(Data excerpts)
----
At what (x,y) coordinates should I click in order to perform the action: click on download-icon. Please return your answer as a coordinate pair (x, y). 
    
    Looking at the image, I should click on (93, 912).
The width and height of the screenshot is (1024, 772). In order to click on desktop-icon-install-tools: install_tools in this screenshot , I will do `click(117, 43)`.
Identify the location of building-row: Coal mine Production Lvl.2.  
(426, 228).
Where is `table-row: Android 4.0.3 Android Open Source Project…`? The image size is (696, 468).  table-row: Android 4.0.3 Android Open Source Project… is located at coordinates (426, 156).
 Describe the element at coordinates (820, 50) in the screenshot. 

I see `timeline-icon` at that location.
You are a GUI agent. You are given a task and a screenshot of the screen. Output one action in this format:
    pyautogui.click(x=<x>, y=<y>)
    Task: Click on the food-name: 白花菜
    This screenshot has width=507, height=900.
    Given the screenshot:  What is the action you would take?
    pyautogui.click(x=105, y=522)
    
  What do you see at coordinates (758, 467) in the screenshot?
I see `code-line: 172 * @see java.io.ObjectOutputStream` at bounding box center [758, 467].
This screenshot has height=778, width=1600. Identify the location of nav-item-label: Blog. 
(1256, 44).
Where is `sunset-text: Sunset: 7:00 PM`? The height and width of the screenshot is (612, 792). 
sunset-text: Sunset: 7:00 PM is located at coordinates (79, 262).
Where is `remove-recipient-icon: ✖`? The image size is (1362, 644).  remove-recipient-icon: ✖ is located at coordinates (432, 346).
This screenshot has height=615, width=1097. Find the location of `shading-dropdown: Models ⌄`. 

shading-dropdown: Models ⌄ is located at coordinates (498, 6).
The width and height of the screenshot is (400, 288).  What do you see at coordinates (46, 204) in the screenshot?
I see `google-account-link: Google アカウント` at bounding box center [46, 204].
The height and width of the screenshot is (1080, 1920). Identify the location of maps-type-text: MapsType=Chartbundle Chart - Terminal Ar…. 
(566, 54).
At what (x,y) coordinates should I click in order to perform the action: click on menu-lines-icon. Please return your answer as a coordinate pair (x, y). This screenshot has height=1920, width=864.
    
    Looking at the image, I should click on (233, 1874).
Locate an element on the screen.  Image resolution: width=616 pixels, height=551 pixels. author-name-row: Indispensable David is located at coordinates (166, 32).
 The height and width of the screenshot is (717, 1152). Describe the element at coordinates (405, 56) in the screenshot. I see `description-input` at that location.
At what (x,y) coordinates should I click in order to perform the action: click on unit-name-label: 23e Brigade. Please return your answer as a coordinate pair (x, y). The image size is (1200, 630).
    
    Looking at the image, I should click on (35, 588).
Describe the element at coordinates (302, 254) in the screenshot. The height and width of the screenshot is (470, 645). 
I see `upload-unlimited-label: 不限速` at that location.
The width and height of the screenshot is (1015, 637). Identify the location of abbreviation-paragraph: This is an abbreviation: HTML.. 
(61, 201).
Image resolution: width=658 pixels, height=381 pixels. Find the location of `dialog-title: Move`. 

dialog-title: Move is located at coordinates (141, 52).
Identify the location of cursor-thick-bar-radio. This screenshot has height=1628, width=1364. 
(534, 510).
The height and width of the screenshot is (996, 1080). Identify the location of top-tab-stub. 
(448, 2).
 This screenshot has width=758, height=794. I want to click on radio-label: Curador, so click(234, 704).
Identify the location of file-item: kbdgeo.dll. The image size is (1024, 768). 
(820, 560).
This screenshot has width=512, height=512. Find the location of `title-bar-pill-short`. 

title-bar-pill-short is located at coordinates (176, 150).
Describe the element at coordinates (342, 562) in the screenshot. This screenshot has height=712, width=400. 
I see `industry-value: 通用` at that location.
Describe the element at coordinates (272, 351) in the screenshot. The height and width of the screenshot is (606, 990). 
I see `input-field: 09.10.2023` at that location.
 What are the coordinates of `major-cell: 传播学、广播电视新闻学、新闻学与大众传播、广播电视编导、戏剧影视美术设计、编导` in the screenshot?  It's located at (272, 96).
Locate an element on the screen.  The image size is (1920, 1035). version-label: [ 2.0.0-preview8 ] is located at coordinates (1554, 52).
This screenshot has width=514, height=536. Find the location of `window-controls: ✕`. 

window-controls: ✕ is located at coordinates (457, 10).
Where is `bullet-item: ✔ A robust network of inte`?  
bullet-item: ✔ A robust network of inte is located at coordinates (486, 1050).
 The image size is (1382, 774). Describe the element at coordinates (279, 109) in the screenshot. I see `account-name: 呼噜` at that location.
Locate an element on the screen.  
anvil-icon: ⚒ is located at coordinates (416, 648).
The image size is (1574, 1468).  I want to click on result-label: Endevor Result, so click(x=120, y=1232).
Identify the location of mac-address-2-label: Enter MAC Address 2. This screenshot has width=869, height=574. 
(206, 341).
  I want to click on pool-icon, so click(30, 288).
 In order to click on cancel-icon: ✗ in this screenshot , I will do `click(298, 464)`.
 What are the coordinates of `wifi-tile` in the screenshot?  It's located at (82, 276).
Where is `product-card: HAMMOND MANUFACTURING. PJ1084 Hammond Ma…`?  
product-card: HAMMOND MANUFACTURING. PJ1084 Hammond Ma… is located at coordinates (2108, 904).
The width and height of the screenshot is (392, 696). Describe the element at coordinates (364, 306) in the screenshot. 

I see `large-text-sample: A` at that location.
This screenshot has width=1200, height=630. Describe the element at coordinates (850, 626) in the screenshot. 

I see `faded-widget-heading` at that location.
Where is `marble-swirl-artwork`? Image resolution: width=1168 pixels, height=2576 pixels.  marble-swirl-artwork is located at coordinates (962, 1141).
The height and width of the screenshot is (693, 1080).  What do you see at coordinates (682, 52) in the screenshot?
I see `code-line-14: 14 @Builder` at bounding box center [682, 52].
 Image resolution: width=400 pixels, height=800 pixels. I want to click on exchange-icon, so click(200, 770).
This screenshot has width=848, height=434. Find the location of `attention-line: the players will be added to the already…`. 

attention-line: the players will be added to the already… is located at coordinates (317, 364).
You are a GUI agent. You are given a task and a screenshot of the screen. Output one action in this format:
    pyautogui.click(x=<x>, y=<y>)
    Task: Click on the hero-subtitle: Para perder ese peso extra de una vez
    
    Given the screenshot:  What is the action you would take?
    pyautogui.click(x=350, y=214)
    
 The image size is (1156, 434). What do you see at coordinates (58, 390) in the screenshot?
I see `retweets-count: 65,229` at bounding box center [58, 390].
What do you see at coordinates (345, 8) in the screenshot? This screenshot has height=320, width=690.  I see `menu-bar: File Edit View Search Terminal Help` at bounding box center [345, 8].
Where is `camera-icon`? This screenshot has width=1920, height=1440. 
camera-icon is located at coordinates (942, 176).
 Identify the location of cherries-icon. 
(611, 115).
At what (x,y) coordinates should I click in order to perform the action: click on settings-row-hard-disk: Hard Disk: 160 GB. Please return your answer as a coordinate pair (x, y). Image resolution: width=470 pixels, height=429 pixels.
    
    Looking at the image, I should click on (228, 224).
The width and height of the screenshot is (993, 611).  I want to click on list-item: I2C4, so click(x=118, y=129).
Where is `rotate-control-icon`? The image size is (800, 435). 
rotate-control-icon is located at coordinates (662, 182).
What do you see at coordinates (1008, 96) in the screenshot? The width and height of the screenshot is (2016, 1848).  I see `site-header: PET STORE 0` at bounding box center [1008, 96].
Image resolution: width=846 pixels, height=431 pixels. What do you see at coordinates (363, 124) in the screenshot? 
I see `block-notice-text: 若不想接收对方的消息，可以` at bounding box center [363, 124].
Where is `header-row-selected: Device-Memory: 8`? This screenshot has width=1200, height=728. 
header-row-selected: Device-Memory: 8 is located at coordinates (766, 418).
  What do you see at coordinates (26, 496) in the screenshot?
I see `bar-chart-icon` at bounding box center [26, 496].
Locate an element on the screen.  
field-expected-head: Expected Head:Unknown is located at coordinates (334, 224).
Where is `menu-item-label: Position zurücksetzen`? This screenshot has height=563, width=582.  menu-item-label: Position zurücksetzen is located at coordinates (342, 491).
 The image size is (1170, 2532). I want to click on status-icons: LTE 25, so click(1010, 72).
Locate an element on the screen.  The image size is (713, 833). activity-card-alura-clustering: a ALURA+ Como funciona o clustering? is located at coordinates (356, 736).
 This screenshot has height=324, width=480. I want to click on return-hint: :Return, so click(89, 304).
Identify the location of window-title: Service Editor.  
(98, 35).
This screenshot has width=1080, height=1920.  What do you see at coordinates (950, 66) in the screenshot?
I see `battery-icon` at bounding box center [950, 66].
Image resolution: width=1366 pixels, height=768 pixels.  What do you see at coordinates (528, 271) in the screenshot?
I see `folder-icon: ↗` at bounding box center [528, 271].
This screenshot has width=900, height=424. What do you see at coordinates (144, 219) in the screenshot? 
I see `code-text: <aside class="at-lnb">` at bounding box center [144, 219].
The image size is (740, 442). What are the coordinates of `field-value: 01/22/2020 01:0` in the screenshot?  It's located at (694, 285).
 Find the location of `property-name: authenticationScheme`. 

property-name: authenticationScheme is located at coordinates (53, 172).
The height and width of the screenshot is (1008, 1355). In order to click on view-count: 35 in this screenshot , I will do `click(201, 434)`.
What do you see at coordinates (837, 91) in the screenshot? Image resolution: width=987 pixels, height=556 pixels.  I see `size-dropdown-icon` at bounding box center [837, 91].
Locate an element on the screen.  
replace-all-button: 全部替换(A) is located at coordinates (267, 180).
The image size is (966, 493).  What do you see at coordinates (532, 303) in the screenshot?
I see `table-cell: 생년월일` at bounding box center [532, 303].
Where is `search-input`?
----
| Task statement |
Reproduce, word for word, the lines from the items above that begin with the line containing "The image size is (740, 442)." and end with the line containing "replace-all-button: 全部替换(A) is", including both of those lines.

| Solution to this task |
The image size is (740, 442). What are the coordinates of `field-value: 01/22/2020 01:0` in the screenshot?  It's located at (694, 285).
 Find the location of `property-name: authenticationScheme`. 

property-name: authenticationScheme is located at coordinates (53, 172).
The height and width of the screenshot is (1008, 1355). In order to click on view-count: 35 in this screenshot , I will do `click(201, 434)`.
What do you see at coordinates (837, 91) in the screenshot? Image resolution: width=987 pixels, height=556 pixels.  I see `size-dropdown-icon` at bounding box center [837, 91].
Locate an element on the screen.  
replace-all-button: 全部替换(A) is located at coordinates (267, 180).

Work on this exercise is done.